Retype the following passage about FPGAs word for word, from start to finish.

**SELECTED EXTRACT**
────────────────
Over the years, quite a sizable library of IP has been amassed for FPGAs, including open-source IP from communities such as OpenCores. In a similar way to the software community, FPGA designers can use this pre-tested IP to build their designs rapidly.

A recent trend has seen FPGAs combine programmable logic blocks and interconnects with embedded CPUs and related peripherals for a complete “System on a Chip” (SoC). I will be exploring the use of these embedded CPUs for algo strategies in Part 2 of this series.

For now, I want to explore the other exciting building-blocks prevalent in today’s FPGAs – the “digital signal processing” (DSP) block with ALUs (arithmetic logic units). There can be hundreds, or even thousands of programmable DSP blocks (ALUs) on each FPGA.

So now there are thousands of small processors, all able to perform calculations of small to medium complexity in parallel. This is vastly more powerful than the parallelism provided by today’s cutting-edge CPUs and GPUs. In fact, if you’re doing options price modelling or stochastic risk modelling on FPGAs, you can get more than a 100-fold increase in performance compared to GPUs and even more compared to CPUs.                 DSP Block in FPGA

Along with the DSP blocks, the other major factor in this performance gain is the memory cache. FPGAs have built-in distributed RAM that is extremely fast, allowing bandwidth of 100TB/s to be achieved at the data-path level.
────────────────
**GIVEN MATERIAL**
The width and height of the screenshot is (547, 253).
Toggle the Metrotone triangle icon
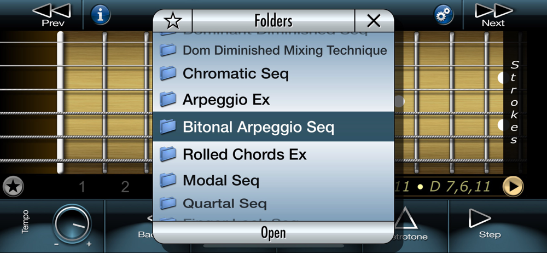406,219
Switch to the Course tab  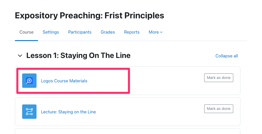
────────────────
**EXERCISE OUTPUT**
Over the years, quite a sizable library of IP has been amassed for FPGAs, including open-source IP from communities such as OpenCores. In a similar way to the software community, FPGA designers can use this pre-tested IP to build their designs rapidly.

A recent trend has seen FPGAs combine programmable logic blocks and interconnects with embedded CPUs and related peripherals for a complete “System on a Chip” (SoC). I will be exploring the use of these embedded CPUs for algo strategies in Part 2 of this series.

For now, I want to explore the other exciting building-blocks prevalent in today’s FPGAs – the “digital signal processing” (DSP) block with ALUs (arithmetic logic units). There can be hundreds, or even thousands of programmable DSP blocks (ALUs) on each FPGA.

So now there are thousands of small processors, all able to perform calculations of small to medium complexity in parallel. This is vastly more powerful than the parallelism provided by today’s cutting-edge CPUs and GPUs. In fact, if you’re doing options price modelling or stochastic risk modelling on FPGAs, you can get more than a 100-fold increase in performance compared to GPUs and even more compared to CPUs.                 DSP Block in FPGA

Along with the DSP blocks, the other major factor in this performance gain is the memory cache. FPGAs have built-in distributed RAM that is extremely fast, allowing bandwidth of 100TB/s to be achieved at the data-path level.